For fans of Chardonnay, a grape that expresses beautifully in cool climates, the International Cool Climate Chardonnay Celebration (or I4C) takes place in Niagara every summer (2020 excepted). It is a great event at which you can try many Ontario Chardonnays alongside those from France, New Zealand and other cool climate regions around the globe. This year you can check out the virtual activities online at https://www.coolchardonnay.org/, and hopefully you can go to Niagara in summer 2021 to learn about our amazing Chardonnay.

If Chardonnay is not your thing, fear not, we also make other cool climate wines super well: Riesling, Pinot Noir, Cabernet Franc, Syrah and rosé wines from the latter three red grapes!


East Coast Bubbles

Great sparkling wine is made in even cooler climates. In fact, these wines are best from areas that have really marginal climates and where grapes actually struggle to ripen. The reason for this? Sparkling wine made in the traditional or Champagne method (in which wines are aged on spent yeast from the fermentation process) actually gets all its flavour from the winemaking process and not the grapes. When a wine ages on the yeast (called lees) it develops brioche and baked biscuit aromas and flavours as well as a creamy texture. The longer the aging process, the more complex and delicious the wine becomes.

The Champagne region of France is one such marginal climate made famous for its sparkling wine. In Canada the province of Nova Scotia is the premier place for bubbles. One of my favourite wineries is Benjamin Bridge (https://www.benjaminbridge.com/), sometimes available in the LCBO. The wine industry in Nova Scotia is young but quickly developing a reputation for sparkling and other cool climate wines.


Napa Valley North (but better)

The Okanagan Valley is anything but cool. Hot, however, is great when you want to make bold and luscious wines. The region has dry, almost desert-like conditions and summers can be extremely hot with long days due to its northern position -  an ideal spot for ripening many grape varieties.

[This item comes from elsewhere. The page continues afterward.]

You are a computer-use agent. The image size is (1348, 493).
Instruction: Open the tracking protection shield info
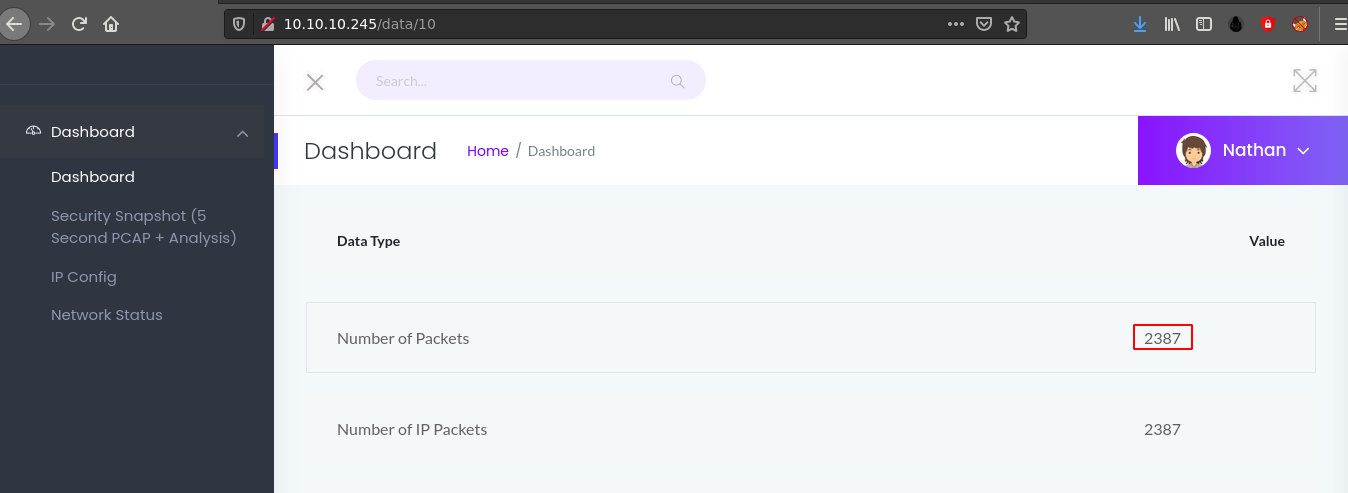click(x=239, y=24)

There is some cooling from Lake Okanagan, which results in good balance in the wines. You can grow almost anything here, from cooler climate Germanic varieties like Riesling in the north to Bordeaux varieties (Cabernet Sauvignon and Merlot) and Southern Rhone grapes (Viognier and Marsanne, Syrah and Grenache) further south in the valley. Sadly we don't see a lot of these wines in our market yet, but if you are a fan of powerful, high octane red wines or ripe, full bodied white wines, buy BC wines when you see them.



Can we talk about Canadian wine without mentioning Icewine? Absolutely not. Icewine is our greatest export and is a wine made in a such a painstaking way that only crazy people like Canadians would do it (Germans do it is too but they might be equally crazy). :)

Icewine is produced from grapes that have been left on the vine after the fall harvest. When temperatures dip to -8ºC (or lower) the frozen grapes are handpicked (usually in the middle of the night in January - BRRRR) and pressed immediately, while still frozen, to produce a wine highly concentrated in natural sugars and acidity.

Icewine is known all over the world today, but its international breakthrough came in 1991, when Inniskillin's 1989 Vidal Icewine won the Grand Prix d’Honneur at Vinexpo (one of the largest exhibitions for global wine and spirits, held in Bordeaux in uneven years). Icewine commands a high price because of the amount of effort it takes to produce a tiny quantity. But if you like sweet, this is the sweetest treat out there. Icewine is made from Riesling, Vidal and sometimes you can find red versions from Cabernet Franc. Niagara-on-the-Lake's Icewine Festival in January is a great opportunity to try offerings from many wineries and feel really Canadian as you freeze solid, drinking in the great outdoors.